◆ WHAT THE TASK REQUIRES ◆
Scan the records for the string "magnifier" and copy every line that holds it.

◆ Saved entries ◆

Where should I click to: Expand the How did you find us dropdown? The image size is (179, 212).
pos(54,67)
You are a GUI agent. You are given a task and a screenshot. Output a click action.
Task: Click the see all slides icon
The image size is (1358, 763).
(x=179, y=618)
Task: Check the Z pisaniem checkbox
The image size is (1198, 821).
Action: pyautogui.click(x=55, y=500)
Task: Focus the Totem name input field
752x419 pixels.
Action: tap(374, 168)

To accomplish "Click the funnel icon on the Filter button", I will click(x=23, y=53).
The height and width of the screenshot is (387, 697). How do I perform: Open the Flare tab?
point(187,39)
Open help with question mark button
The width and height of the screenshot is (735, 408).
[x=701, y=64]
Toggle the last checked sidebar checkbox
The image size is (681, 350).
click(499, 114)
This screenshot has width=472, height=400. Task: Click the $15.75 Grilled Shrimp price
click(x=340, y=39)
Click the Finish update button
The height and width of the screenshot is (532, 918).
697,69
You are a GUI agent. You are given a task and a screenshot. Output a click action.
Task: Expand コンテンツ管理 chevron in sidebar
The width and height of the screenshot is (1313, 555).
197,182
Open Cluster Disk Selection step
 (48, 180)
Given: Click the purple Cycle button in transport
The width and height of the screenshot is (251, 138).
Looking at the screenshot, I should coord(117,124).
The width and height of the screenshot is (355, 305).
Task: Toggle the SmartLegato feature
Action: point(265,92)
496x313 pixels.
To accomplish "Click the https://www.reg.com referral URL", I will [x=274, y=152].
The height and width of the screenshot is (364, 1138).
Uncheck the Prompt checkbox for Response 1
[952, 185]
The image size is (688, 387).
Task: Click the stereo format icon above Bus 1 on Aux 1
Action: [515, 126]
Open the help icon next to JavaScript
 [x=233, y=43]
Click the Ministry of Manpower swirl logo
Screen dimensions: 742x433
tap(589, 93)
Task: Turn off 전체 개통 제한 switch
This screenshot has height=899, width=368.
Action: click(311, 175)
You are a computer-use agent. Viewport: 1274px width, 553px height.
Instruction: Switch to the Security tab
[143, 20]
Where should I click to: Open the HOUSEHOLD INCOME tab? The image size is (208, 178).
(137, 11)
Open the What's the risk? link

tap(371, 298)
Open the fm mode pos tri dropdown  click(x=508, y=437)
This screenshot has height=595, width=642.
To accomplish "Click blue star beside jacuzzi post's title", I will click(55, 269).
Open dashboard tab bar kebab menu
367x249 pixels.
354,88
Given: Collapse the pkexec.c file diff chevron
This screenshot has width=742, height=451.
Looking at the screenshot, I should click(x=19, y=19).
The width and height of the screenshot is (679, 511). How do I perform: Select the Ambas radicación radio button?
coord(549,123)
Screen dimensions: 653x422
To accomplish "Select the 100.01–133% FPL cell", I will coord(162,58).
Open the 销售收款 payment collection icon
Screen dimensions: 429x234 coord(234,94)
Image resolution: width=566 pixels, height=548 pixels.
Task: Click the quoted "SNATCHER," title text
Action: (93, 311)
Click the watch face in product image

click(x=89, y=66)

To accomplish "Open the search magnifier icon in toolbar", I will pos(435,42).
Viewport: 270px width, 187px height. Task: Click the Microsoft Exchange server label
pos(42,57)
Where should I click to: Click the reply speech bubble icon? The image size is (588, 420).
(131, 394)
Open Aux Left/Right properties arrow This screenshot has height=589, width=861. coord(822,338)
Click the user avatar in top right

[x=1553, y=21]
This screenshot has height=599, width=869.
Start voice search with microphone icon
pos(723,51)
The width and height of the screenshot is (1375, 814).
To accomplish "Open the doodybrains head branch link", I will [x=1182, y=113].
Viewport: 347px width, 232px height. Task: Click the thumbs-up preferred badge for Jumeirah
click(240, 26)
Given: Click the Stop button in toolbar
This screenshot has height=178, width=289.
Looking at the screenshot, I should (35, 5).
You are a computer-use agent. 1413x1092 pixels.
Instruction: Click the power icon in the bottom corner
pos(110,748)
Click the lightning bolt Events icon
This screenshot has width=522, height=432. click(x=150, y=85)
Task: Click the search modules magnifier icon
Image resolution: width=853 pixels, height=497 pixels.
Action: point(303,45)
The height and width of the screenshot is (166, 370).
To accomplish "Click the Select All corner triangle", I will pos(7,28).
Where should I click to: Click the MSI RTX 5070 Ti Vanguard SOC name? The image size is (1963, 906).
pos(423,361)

◆ EXERCISE RESPONSE ◆
To accomplish "Open the search magnifier icon in toolbar", I will pos(435,42).
Task: Click the search modules magnifier icon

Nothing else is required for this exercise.